The Liberal Democratic Party (PLD) of Japan confirmed on Wednesday September 2 that its vote to designate the successor to Shinzo Abe, prime minister who resigned for health reasons, will take place on September 14. After seven years and eight months at the head of the country, he had just broken a longevity record for a Japanese prime minister.
Yoshihide Suga, the current secretary general of the government and loyal lieutenant of Shinzo Abe, appears to be the big favorite in this internal election, which will be followed by a vote in Parliament, most likely on September 16. But this final step in electing the prime minister should only be a formality, the PLD controlling both chambers of Parliament with its ally, the Enlightened Government Party (Komeito). Yoshihide Suga, 71, was to officially announce his candidacy during the day at a press conference.

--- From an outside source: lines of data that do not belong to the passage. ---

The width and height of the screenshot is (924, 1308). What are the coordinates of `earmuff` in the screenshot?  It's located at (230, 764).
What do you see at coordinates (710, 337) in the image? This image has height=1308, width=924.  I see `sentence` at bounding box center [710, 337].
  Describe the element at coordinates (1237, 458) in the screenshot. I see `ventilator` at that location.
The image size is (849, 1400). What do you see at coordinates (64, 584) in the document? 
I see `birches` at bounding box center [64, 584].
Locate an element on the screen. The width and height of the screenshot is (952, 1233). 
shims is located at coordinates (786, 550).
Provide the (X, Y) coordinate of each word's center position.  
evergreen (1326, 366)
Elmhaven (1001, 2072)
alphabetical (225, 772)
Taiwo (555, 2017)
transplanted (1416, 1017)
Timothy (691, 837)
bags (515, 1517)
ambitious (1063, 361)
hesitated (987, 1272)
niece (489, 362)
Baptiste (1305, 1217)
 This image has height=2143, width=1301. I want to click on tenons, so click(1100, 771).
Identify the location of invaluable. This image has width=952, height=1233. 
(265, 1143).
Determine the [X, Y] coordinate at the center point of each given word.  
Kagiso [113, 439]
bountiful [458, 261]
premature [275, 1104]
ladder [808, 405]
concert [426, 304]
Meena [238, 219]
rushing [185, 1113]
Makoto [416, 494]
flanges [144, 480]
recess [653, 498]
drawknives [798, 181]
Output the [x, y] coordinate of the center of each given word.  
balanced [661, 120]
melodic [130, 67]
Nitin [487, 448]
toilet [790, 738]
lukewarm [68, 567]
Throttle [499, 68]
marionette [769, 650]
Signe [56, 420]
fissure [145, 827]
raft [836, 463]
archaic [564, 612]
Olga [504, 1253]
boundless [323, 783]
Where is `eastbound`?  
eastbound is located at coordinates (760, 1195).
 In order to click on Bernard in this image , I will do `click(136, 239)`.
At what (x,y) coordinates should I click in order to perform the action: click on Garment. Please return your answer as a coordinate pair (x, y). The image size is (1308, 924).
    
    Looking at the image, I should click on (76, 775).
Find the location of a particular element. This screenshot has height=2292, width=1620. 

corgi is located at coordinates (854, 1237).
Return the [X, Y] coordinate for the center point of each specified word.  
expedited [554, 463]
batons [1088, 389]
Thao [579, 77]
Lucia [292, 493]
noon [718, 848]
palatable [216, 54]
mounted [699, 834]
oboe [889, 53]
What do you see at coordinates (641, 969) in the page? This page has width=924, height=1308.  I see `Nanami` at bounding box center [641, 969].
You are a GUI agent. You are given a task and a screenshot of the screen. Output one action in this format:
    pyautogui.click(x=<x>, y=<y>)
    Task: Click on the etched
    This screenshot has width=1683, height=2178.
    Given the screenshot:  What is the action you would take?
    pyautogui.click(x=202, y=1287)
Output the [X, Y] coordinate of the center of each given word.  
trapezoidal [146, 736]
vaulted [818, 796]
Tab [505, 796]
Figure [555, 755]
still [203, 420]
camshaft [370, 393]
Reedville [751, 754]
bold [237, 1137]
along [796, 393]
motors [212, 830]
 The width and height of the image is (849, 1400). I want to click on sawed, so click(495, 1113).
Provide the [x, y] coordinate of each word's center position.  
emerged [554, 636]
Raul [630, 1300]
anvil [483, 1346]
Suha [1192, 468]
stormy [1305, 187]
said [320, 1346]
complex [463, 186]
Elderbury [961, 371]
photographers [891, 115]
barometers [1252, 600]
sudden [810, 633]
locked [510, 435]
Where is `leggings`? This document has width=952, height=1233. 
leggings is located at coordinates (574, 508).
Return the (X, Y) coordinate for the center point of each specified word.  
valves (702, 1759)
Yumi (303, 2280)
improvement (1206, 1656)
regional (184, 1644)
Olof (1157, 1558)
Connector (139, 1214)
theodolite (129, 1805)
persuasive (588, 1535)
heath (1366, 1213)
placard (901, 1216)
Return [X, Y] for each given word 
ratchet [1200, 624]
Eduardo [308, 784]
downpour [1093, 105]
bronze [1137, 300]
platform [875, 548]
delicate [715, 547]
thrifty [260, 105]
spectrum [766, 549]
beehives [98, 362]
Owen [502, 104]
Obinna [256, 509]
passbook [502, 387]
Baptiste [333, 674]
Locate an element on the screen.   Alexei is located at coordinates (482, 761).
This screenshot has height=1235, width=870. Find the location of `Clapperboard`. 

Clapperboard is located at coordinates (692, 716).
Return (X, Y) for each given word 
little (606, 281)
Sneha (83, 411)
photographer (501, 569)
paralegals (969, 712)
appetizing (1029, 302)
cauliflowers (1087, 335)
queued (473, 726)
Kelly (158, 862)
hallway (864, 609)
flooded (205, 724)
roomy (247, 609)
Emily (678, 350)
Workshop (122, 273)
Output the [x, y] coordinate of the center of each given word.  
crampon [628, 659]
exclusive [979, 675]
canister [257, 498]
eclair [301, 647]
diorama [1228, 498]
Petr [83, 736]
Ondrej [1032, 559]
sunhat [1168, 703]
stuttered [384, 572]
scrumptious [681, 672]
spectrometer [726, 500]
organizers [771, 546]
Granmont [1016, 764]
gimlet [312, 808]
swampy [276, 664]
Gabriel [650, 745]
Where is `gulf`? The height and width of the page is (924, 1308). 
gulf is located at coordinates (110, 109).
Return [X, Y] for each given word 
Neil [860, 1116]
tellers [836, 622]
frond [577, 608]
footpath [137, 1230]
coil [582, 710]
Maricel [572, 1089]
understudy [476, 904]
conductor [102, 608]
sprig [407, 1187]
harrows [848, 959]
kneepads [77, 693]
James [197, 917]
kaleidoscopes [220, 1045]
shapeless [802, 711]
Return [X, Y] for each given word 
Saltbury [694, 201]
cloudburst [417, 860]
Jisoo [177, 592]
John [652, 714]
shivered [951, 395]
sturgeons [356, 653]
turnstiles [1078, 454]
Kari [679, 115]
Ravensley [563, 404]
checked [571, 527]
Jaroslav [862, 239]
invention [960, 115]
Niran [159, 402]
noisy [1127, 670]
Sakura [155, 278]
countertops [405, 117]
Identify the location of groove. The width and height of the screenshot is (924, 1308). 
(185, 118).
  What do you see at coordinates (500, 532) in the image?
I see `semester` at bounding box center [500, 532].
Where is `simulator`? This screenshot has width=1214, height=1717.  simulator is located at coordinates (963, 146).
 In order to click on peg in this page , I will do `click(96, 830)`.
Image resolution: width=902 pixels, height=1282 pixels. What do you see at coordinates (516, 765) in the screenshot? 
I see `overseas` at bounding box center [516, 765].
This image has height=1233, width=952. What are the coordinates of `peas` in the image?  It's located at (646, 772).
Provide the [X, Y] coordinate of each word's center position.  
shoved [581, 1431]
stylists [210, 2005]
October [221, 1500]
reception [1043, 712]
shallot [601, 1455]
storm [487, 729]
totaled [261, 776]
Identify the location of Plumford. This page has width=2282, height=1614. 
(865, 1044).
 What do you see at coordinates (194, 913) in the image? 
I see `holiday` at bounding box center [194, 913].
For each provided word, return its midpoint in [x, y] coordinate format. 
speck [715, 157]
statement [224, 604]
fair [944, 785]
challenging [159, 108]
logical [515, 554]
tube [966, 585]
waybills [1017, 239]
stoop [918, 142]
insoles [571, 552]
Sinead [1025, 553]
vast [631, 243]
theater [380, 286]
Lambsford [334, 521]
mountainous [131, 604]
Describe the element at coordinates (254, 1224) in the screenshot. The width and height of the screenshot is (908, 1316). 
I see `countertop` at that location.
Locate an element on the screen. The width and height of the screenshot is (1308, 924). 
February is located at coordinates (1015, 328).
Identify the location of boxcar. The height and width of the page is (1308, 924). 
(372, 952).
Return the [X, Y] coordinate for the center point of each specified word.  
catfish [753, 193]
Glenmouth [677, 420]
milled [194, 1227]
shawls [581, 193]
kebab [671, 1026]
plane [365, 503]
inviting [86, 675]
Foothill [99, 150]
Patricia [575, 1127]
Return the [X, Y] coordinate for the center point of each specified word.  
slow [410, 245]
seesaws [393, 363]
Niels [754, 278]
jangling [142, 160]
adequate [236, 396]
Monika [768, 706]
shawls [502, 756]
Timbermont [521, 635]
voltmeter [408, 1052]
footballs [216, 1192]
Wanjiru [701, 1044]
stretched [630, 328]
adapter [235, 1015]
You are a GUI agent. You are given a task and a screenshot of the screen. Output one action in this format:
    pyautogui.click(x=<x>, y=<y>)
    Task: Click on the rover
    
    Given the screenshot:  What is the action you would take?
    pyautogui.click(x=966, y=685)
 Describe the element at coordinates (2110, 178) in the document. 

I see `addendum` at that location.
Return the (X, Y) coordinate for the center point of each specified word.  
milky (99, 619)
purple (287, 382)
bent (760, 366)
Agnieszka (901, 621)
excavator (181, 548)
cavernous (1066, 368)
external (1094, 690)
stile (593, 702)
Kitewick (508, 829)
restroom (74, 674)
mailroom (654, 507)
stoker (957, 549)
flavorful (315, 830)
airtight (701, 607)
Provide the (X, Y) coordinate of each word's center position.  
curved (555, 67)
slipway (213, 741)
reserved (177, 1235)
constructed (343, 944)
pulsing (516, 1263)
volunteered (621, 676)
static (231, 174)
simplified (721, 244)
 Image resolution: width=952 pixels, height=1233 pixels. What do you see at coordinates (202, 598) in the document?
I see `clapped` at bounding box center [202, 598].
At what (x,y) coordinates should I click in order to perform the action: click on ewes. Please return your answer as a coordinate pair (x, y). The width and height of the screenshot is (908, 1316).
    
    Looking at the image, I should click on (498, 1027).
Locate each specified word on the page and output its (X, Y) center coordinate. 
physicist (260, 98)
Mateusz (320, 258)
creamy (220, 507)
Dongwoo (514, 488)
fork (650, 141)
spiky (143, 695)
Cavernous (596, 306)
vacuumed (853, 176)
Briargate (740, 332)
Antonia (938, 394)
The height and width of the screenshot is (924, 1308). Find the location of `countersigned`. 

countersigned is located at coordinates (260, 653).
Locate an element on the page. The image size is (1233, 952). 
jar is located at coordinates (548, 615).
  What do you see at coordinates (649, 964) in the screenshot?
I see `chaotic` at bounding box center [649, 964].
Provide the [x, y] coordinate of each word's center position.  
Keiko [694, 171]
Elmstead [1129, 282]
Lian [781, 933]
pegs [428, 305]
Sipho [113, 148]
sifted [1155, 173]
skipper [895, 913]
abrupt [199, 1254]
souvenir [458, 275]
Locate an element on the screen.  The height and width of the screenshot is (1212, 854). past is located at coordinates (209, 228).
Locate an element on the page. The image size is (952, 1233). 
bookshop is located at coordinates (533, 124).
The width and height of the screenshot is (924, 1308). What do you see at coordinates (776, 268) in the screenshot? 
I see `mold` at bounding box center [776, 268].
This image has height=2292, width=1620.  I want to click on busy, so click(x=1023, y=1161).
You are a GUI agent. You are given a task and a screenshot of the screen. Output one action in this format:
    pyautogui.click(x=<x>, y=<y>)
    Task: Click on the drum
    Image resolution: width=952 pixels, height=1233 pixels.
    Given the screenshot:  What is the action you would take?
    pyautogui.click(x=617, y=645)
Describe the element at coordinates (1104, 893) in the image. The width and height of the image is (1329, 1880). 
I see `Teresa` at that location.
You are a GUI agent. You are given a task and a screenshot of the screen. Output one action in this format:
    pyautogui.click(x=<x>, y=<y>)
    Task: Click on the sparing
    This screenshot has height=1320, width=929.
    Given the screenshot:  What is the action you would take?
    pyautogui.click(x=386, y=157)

Two other candidates have already declared themselves: Shigeru Ishiba, 63, former minister of defense and expert on military issues, and Fumio Kishida, former minister of foreign affairs. The latter has long been considered Mr. Abe’s favorite to succeed him, but he suffers from a lack of notoriety and charisma.
The support of the big factions, which Mr. Suga enjoys, is decisive in this election, because the PLD has decided to opt for a reduced and accelerated format, where only its parliamentarians and regional delegates will be able to vote, and not all party members.
Shinzo Abe, 65, cited his health problems as the reason for his decision to resign on Friday August 28. His ulcerative colitis, a chronic inflammatory bowel disease he has suffered from since adolescence, has worsened, he told a press conference, requiring lasting treatment. Mr. Abe intends to remain in his post until the appointment of his successor, and has not given instructions to vote.
Observers and the business community, along with Yoshihide Suga, expect great continuity in the key policies of the Abe government, to which he has actively contributed for nearly eight years. Mr Suga was instrumental in bringing Mr Abe back to power after his first term as prime minister failed.
The challenges for the future Japanese prime minister are immense: from managing the pandemic to an economy in recession, through complicated diplomatic relations with China and South Korea and the still pending Tokyo Olympics.
Mr. Ishiba and Mr. Kishida have drawn up a mixed assessment in recent days of Shinzo Abe’s economic policy, characterized in particular by an ultra-accommodating monetary policy and massive fiscal stimulus. According to them, this policy has paid off for large companies and financial markets, but has neglected low-income households and rural areas.